Dataset excerpts
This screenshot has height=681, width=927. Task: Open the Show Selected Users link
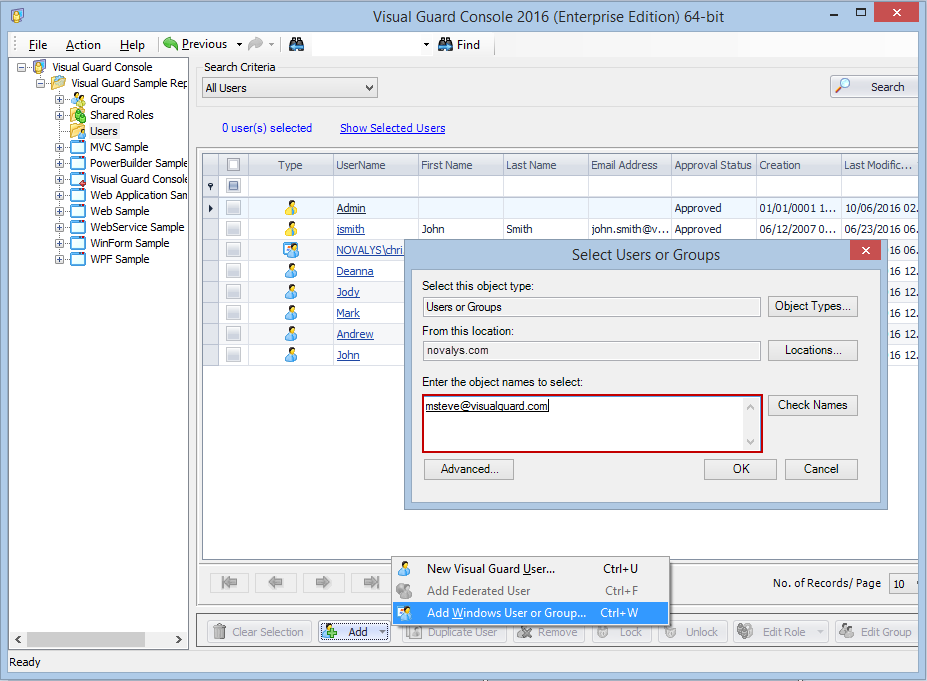pyautogui.click(x=393, y=128)
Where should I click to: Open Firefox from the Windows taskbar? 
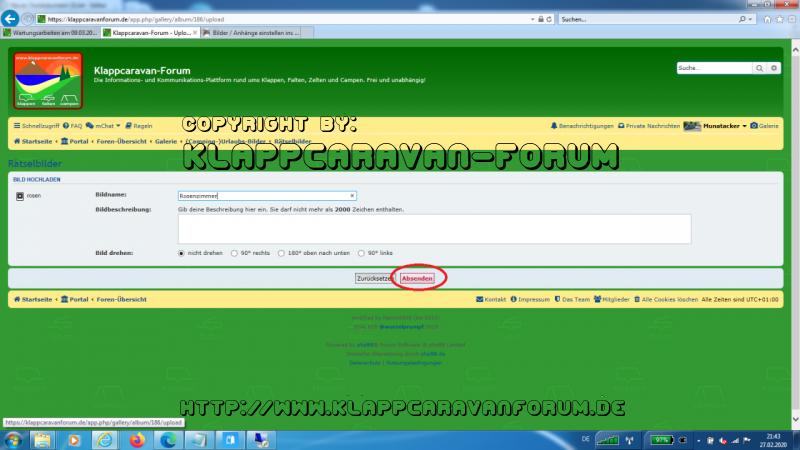137,439
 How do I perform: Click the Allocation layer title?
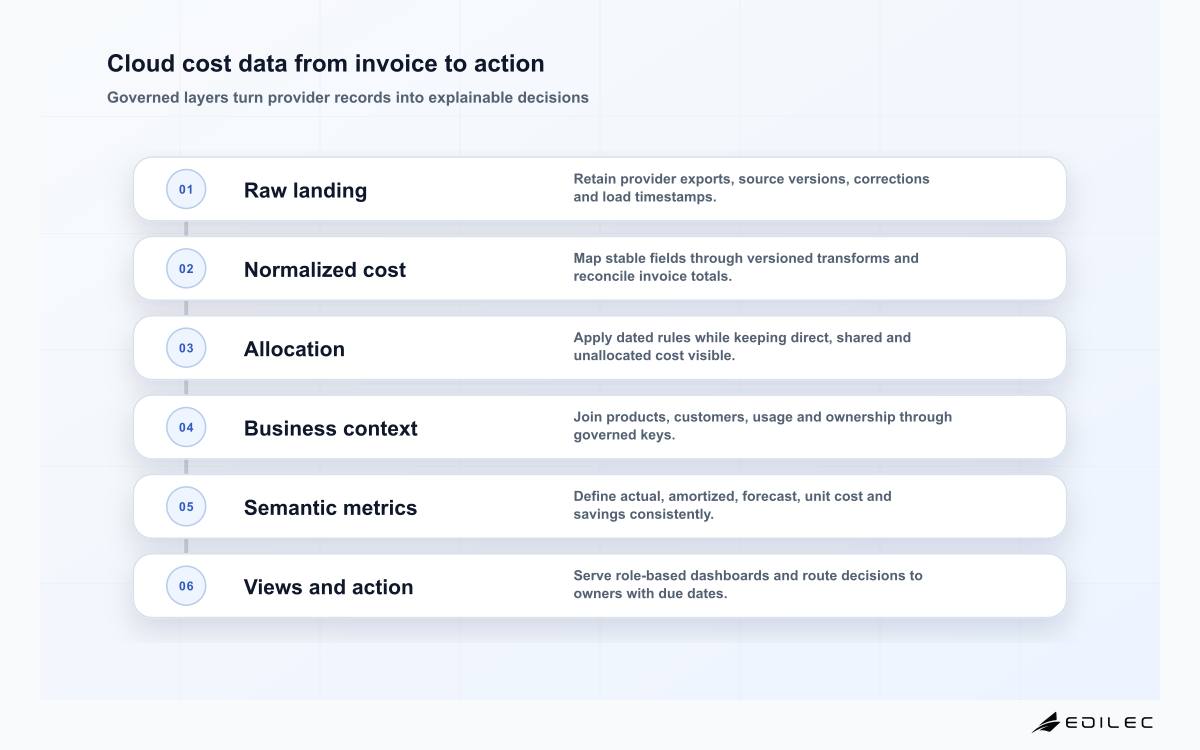[294, 349]
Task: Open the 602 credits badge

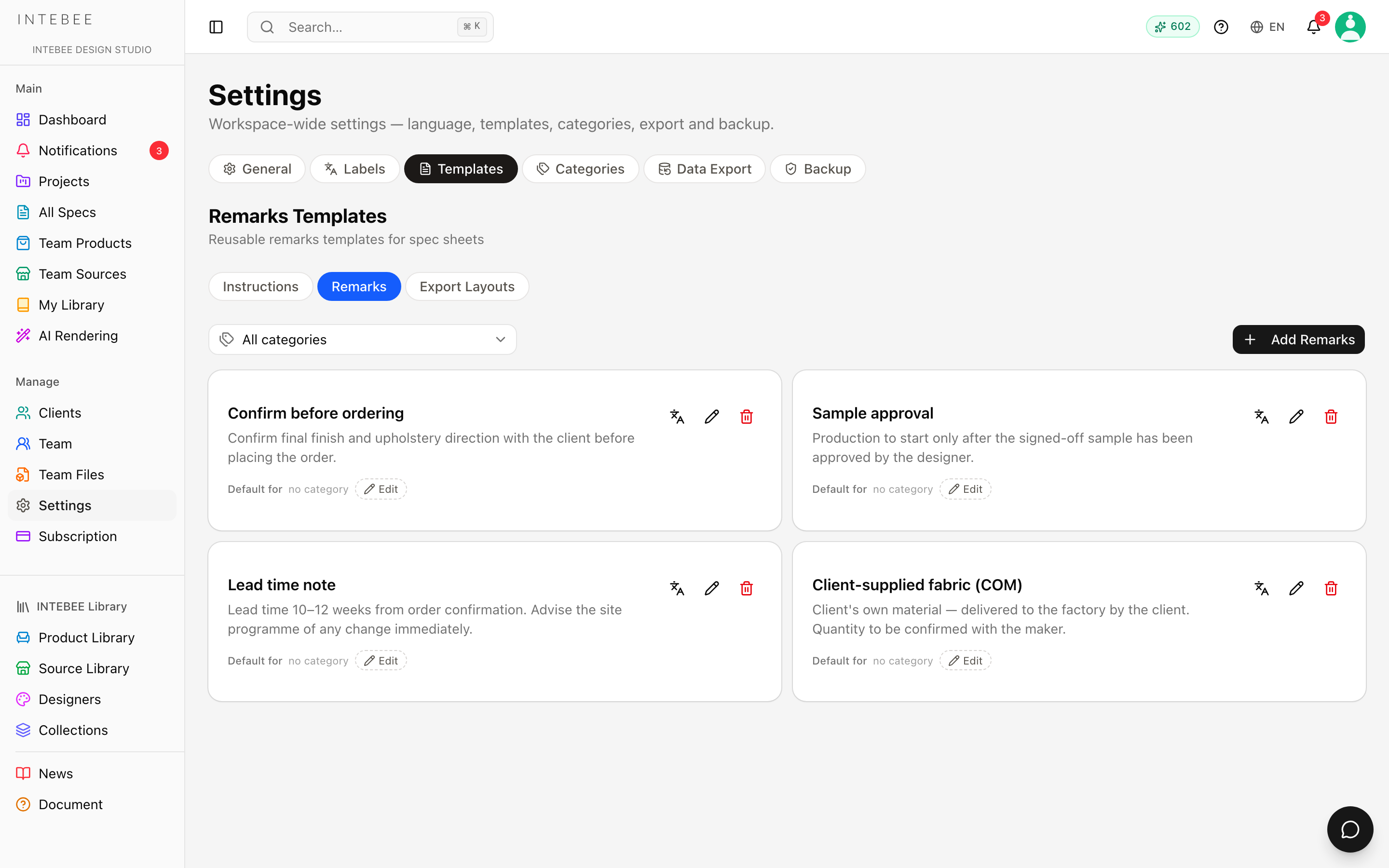Action: pos(1172,27)
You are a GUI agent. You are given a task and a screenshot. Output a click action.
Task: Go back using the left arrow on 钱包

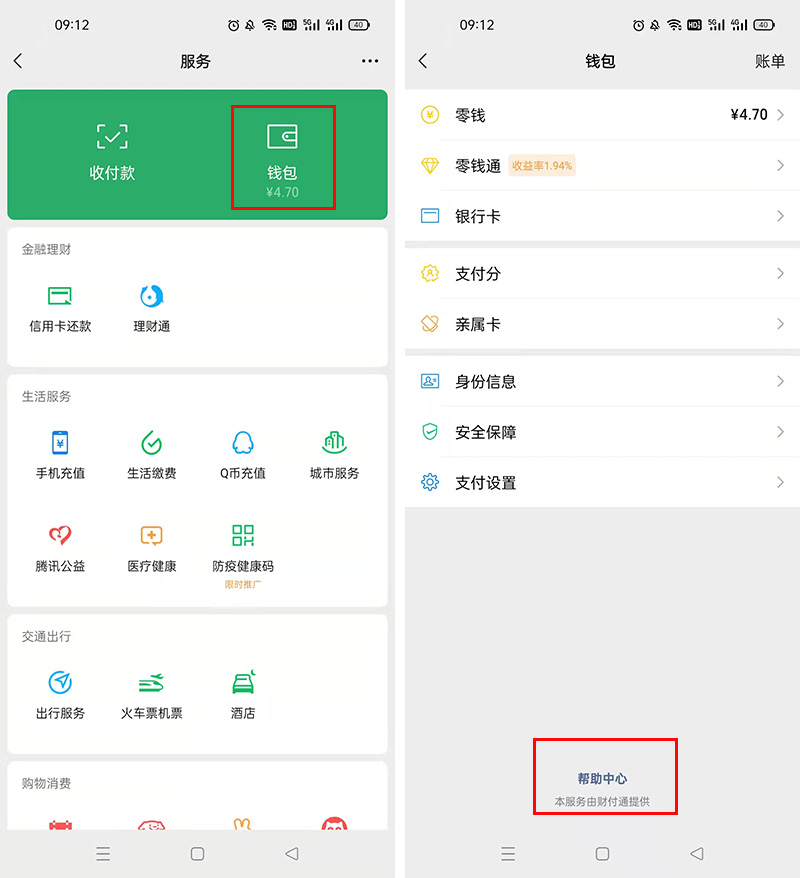(x=422, y=61)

§ Exercise directions: Word for word, retype all of the data above, but include no pictures.

§ Task solution:
This screenshot has height=681, width=927. Task: Open the Show Selected Users link
pyautogui.click(x=393, y=128)
Where should I click to: Open Firefox from the Windows taskbar? 
137,439
 How do I perform: Click the Allocation layer title?
[294, 349]
Task: Open the 602 credits badge

Action: pos(1172,27)
You are a GUI agent. You are given a task and a screenshot. Output a click action.
Task: Go back using the left arrow on 钱包

(x=422, y=61)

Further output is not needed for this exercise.